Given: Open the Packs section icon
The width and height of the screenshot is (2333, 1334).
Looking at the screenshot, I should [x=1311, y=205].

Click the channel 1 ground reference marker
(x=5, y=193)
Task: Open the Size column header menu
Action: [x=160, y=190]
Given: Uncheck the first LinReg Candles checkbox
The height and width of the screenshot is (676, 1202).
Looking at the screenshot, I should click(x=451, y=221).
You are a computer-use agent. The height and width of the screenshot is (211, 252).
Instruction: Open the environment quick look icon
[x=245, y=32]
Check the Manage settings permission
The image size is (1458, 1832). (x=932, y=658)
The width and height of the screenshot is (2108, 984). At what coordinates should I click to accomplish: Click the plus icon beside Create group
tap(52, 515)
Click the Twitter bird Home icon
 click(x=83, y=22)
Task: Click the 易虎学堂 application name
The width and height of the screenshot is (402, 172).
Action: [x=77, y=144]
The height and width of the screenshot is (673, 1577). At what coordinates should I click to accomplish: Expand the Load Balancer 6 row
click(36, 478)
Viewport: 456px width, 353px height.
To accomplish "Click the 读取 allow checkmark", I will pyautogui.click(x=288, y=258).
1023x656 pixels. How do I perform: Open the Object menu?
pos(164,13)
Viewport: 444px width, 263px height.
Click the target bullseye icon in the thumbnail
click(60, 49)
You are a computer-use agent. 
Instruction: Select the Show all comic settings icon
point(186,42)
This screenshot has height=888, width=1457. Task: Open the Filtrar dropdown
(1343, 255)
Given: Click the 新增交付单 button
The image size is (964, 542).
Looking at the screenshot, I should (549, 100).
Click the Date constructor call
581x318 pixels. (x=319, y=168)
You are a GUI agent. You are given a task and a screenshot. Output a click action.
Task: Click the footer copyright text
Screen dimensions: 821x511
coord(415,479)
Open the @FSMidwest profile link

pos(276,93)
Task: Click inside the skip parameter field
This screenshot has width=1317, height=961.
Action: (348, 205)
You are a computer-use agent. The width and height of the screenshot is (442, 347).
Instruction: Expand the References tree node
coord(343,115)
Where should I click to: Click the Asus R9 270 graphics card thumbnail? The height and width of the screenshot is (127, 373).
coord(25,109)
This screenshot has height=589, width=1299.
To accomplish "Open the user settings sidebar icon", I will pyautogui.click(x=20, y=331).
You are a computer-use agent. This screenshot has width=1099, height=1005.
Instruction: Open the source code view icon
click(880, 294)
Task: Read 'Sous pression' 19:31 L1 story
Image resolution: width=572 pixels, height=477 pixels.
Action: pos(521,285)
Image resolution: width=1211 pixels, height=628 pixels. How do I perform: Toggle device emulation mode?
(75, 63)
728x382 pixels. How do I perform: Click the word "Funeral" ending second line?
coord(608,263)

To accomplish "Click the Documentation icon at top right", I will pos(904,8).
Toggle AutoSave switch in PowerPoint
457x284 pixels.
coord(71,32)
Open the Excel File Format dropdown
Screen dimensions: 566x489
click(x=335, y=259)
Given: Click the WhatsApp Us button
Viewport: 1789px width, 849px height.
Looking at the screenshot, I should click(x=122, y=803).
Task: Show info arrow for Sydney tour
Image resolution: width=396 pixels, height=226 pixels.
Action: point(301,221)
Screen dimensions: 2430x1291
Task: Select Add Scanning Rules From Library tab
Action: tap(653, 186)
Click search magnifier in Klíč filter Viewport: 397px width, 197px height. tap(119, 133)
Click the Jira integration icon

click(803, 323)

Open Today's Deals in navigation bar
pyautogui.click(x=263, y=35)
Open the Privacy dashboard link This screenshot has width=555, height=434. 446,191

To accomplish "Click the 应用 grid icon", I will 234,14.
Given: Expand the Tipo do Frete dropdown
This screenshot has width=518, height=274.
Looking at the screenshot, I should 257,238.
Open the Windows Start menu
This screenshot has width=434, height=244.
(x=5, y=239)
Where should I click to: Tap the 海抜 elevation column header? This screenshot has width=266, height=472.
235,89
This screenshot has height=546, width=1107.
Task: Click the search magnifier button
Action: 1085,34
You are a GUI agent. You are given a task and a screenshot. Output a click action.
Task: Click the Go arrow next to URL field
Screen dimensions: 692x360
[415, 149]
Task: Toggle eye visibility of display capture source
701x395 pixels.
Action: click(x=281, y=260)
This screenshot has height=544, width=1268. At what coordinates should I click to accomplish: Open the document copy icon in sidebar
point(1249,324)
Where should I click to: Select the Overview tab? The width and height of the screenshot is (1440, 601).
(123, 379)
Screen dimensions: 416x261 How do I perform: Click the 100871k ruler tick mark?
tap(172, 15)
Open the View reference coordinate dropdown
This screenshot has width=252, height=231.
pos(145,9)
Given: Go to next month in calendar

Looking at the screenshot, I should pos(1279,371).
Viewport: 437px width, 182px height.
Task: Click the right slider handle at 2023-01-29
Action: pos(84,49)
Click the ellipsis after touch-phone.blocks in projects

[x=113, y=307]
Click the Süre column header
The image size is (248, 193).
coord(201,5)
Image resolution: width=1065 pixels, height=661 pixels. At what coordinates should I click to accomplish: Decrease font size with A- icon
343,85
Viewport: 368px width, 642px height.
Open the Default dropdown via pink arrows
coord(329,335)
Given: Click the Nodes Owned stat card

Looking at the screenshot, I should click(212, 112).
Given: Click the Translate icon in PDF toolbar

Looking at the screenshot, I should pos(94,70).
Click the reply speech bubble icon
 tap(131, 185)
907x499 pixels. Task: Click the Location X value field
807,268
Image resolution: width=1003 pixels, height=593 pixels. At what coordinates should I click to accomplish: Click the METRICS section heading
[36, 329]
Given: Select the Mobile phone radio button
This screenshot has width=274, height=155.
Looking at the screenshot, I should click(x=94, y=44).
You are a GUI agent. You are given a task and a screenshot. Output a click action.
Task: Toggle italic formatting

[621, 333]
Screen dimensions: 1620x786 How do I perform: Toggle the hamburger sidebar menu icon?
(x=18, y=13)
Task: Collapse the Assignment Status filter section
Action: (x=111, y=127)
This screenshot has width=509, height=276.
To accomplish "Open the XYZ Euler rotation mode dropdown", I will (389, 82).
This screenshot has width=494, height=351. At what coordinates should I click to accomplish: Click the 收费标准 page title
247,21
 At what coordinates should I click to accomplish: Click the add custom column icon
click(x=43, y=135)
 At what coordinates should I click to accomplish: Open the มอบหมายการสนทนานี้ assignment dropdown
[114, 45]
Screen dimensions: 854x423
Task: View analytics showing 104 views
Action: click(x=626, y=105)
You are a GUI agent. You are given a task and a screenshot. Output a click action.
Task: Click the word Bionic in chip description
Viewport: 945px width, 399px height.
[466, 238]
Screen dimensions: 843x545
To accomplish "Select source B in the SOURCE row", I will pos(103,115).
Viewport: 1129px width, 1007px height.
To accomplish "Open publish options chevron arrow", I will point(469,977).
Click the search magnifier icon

----------

What is required
Render every line of the data above as a numbered list, leaving out any blank lines.

Answer for this exercise
1. Given: Open the Packs section icon
2. The width and height of the screenshot is (2333, 1334).
3. Looking at the screenshot, I should [x=1311, y=205].
4. Click the channel 1 ground reference marker
5. (x=5, y=193)
6. Task: Open the Size column header menu
7. Action: [x=160, y=190]
8. Given: Uncheck the first LinReg Candles checkbox
9. The height and width of the screenshot is (676, 1202).
10. Looking at the screenshot, I should click(x=451, y=221).
11. You are a computer-use agent. The height and width of the screenshot is (211, 252).
12. Instruction: Open the environment quick look icon
13. [x=245, y=32]
14. Check the Manage settings permission
15. The image size is (1458, 1832). (x=932, y=658)
16. The width and height of the screenshot is (2108, 984). At what coordinates should I click to accomplish: Click the plus icon beside Create group
17. tap(52, 515)
18. Click the Twitter bird Home icon
19.  click(x=83, y=22)
20. Task: Click the 易虎学堂 application name
21. The width and height of the screenshot is (402, 172).
22. Action: [x=77, y=144]
23. The height and width of the screenshot is (673, 1577). At what coordinates should I click to accomplish: Expand the Load Balancer 6 row
24. click(36, 478)
25. Viewport: 456px width, 353px height.
26. To accomplish "Click the 读取 allow checkmark", I will pyautogui.click(x=288, y=258).
27. 1023x656 pixels. How do I perform: Open the Object menu?
28. pos(164,13)
29. Viewport: 444px width, 263px height.
30. Click the target bullseye icon in the thumbnail
31. click(60, 49)
32. You are a computer-use agent. 
33. Instruction: Select the Show all comic settings icon
34. point(186,42)
35. This screenshot has height=888, width=1457. Task: Open the Filtrar dropdown
36. (1343, 255)
37. Given: Click the 新增交付单 button
38. The image size is (964, 542).
39. Looking at the screenshot, I should (549, 100).
40. Click the Date constructor call
41. 581x318 pixels. (x=319, y=168)
42. You are a GUI agent. You are given a task and a screenshot. Output a click action.
43. Task: Click the footer copyright text
44. Screen dimensions: 821x511
45. coord(415,479)
46. Open the @FSMidwest profile link
47. pos(276,93)
48. Task: Click inside the skip parameter field
49. This screenshot has width=1317, height=961.
50. Action: (348, 205)
51. You are a computer-use agent. The width and height of the screenshot is (442, 347).
52. Instruction: Expand the References tree node
53. coord(343,115)
54. Where should I click to: Click the Asus R9 270 graphics card thumbnail? The height and width of the screenshot is (127, 373).
55. coord(25,109)
56. This screenshot has height=589, width=1299.
57. To accomplish "Open the user settings sidebar icon", I will pyautogui.click(x=20, y=331).
58. You are a computer-use agent. This screenshot has width=1099, height=1005.
59. Instruction: Open the source code view icon
60. click(880, 294)
61. Task: Read 'Sous pression' 19:31 L1 story
62. Image resolution: width=572 pixels, height=477 pixels.
63. Action: pos(521,285)
64. Image resolution: width=1211 pixels, height=628 pixels. How do I perform: Toggle device emulation mode?
65. (75, 63)
66. 728x382 pixels. How do I perform: Click the word "Funeral" ending second line?
67. coord(608,263)
68. To accomplish "Click the Documentation icon at top right", I will pos(904,8).
69. Toggle AutoSave switch in PowerPoint
70. 457x284 pixels.
71. coord(71,32)
72. Open the Excel File Format dropdown
73. Screen dimensions: 566x489
74. click(x=335, y=259)
75. Given: Click the WhatsApp Us button
76. Viewport: 1789px width, 849px height.
77. Looking at the screenshot, I should click(x=122, y=803).
78. Task: Show info arrow for Sydney tour
79. Image resolution: width=396 pixels, height=226 pixels.
80. Action: point(301,221)
81. Screen dimensions: 2430x1291
82. Task: Select Add Scanning Rules From Library tab
83. Action: tap(653, 186)
84. Click search magnifier in Klíč filter Viewport: 397px width, 197px height. tap(119, 133)
85. Click the Jira integration icon
86. click(803, 323)
87. Open Today's Deals in navigation bar
88. pyautogui.click(x=263, y=35)
89. Open the Privacy dashboard link This screenshot has width=555, height=434. 446,191
90. To accomplish "Click the 应用 grid icon", I will 234,14.
91. Given: Expand the Tipo do Frete dropdown
92. This screenshot has width=518, height=274.
93. Looking at the screenshot, I should 257,238.
94. Open the Windows Start menu
95. This screenshot has width=434, height=244.
96. (x=5, y=239)
97. Where should I click to: Tap the 海抜 elevation column header? This screenshot has width=266, height=472.
98. 235,89
99. This screenshot has height=546, width=1107.
100. Task: Click the search magnifier button
101. Action: 1085,34
102. You are a GUI agent. You are given a task and a screenshot. Output a click action.
103. Task: Click the Go arrow next to URL field
104. Screen dimensions: 692x360
105. [415, 149]
106. Task: Toggle eye visibility of display capture source
107. 701x395 pixels.
108. Action: click(x=281, y=260)
109. This screenshot has height=544, width=1268. At what coordinates should I click to accomplish: Open the document copy icon in sidebar
110. point(1249,324)
111. Where should I click to: Select the Overview tab? The width and height of the screenshot is (1440, 601).
112. (123, 379)
113. Screen dimensions: 416x261 How do I perform: Click the 100871k ruler tick mark?
114. tap(172, 15)
115. Open the View reference coordinate dropdown
116. This screenshot has width=252, height=231.
117. pos(145,9)
118. Given: Go to next month in calendar
119. Looking at the screenshot, I should pos(1279,371).
120. Viewport: 437px width, 182px height.
121. Task: Click the right slider handle at 2023-01-29
122. Action: pos(84,49)
123. Click the ellipsis after touch-phone.blocks in projects
124. [x=113, y=307]
125. Click the Süre column header
126. The image size is (248, 193).
127. coord(201,5)
128. Image resolution: width=1065 pixels, height=661 pixels. At what coordinates should I click to accomplish: Decrease font size with A- icon
129. 343,85
130. Viewport: 368px width, 642px height.
131. Open the Default dropdown via pink arrows
132. coord(329,335)
133. Given: Click the Nodes Owned stat card
134. Looking at the screenshot, I should click(212, 112).
135. Given: Click the Translate icon in PDF toolbar
136. Looking at the screenshot, I should pos(94,70).
137. Click the reply speech bubble icon
138.  tap(131, 185)
139. 907x499 pixels. Task: Click the Location X value field
140. 807,268
141. Image resolution: width=1003 pixels, height=593 pixels. At what coordinates should I click to accomplish: Click the METRICS section heading
142. [36, 329]
143. Given: Select the Mobile phone radio button
144. This screenshot has width=274, height=155.
145. Looking at the screenshot, I should click(x=94, y=44).
146. You are a GUI agent. You are given a task and a screenshot. Output a click action.
147. Task: Toggle italic formatting
148. [621, 333]
149. Screen dimensions: 1620x786 How do I perform: Toggle the hamburger sidebar menu icon?
150. (x=18, y=13)
151. Task: Collapse the Assignment Status filter section
152. Action: (x=111, y=127)
153. This screenshot has width=509, height=276.
154. To accomplish "Open the XYZ Euler rotation mode dropdown", I will (389, 82).
155. This screenshot has width=494, height=351. At what coordinates should I click to accomplish: Click the 收费标准 page title
156. 247,21
157.  At what coordinates should I click to accomplish: Click the add custom column icon
158. click(x=43, y=135)
159.  At what coordinates should I click to accomplish: Open the มอบหมายการสนทนานี้ assignment dropdown
160. [114, 45]
161. Screen dimensions: 854x423
162. Task: View analytics showing 104 views
163. Action: click(x=626, y=105)
164. You are a GUI agent. You are given a task and a screenshot. Output a click action.
165. Task: Click the word Bionic in chip description
166. Viewport: 945px width, 399px height.
167. [466, 238]
168. Screen dimensions: 843x545
169. To accomplish "Select source B in the SOURCE row", I will pos(103,115).
170. Viewport: 1129px width, 1007px height.
171. To accomplish "Open publish options chevron arrow", I will point(469,977).
172. Click the search magnifier icon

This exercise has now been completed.